_Problem details_
Please reproduce the entries below exactly as they stand, but leave the pictures out.

_Data extract_

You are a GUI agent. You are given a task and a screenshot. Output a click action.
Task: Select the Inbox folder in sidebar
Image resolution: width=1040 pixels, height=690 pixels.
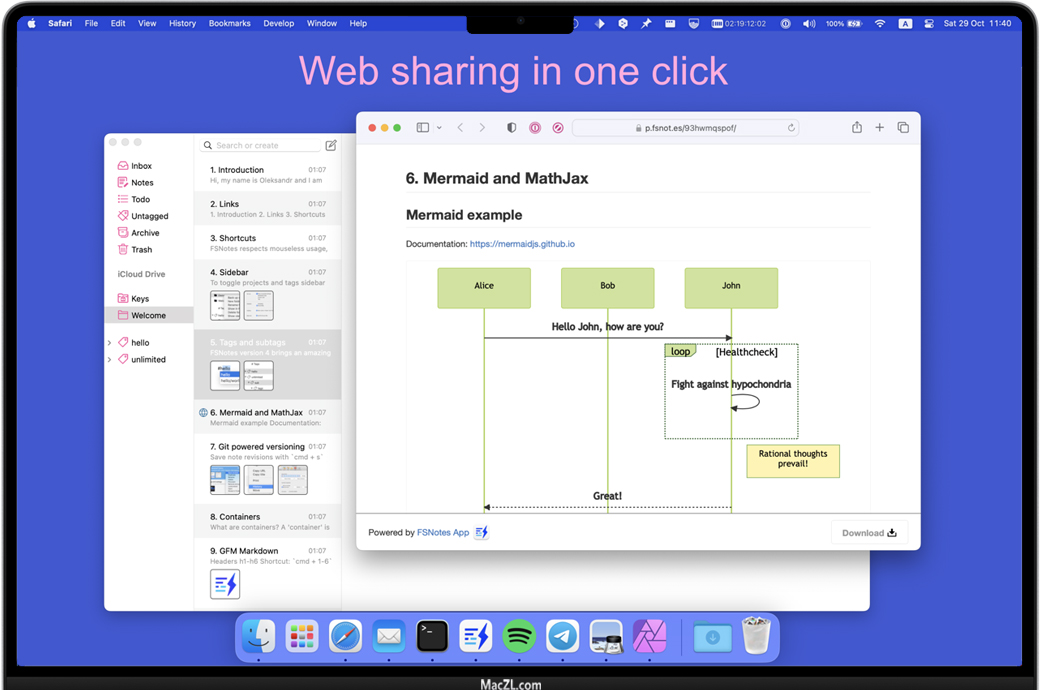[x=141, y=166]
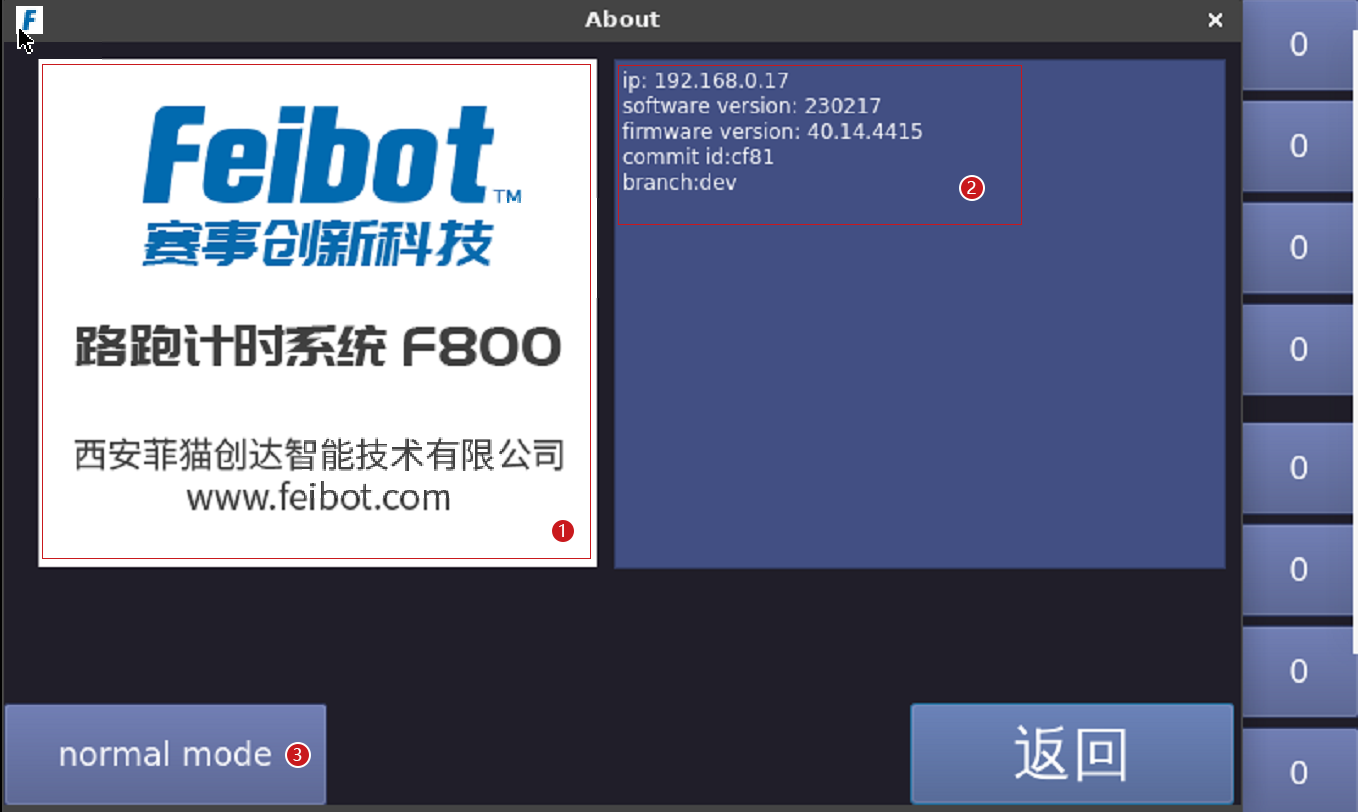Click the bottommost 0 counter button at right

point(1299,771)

_Response area_
You are a GUI agent. You are given a task and a screenshot. Output a click action.
Task: Select the Inbox folder in sidebar
Image resolution: width=1040 pixels, height=690 pixels.
[x=141, y=166]
Click the bottommost 0 counter button at right

point(1299,771)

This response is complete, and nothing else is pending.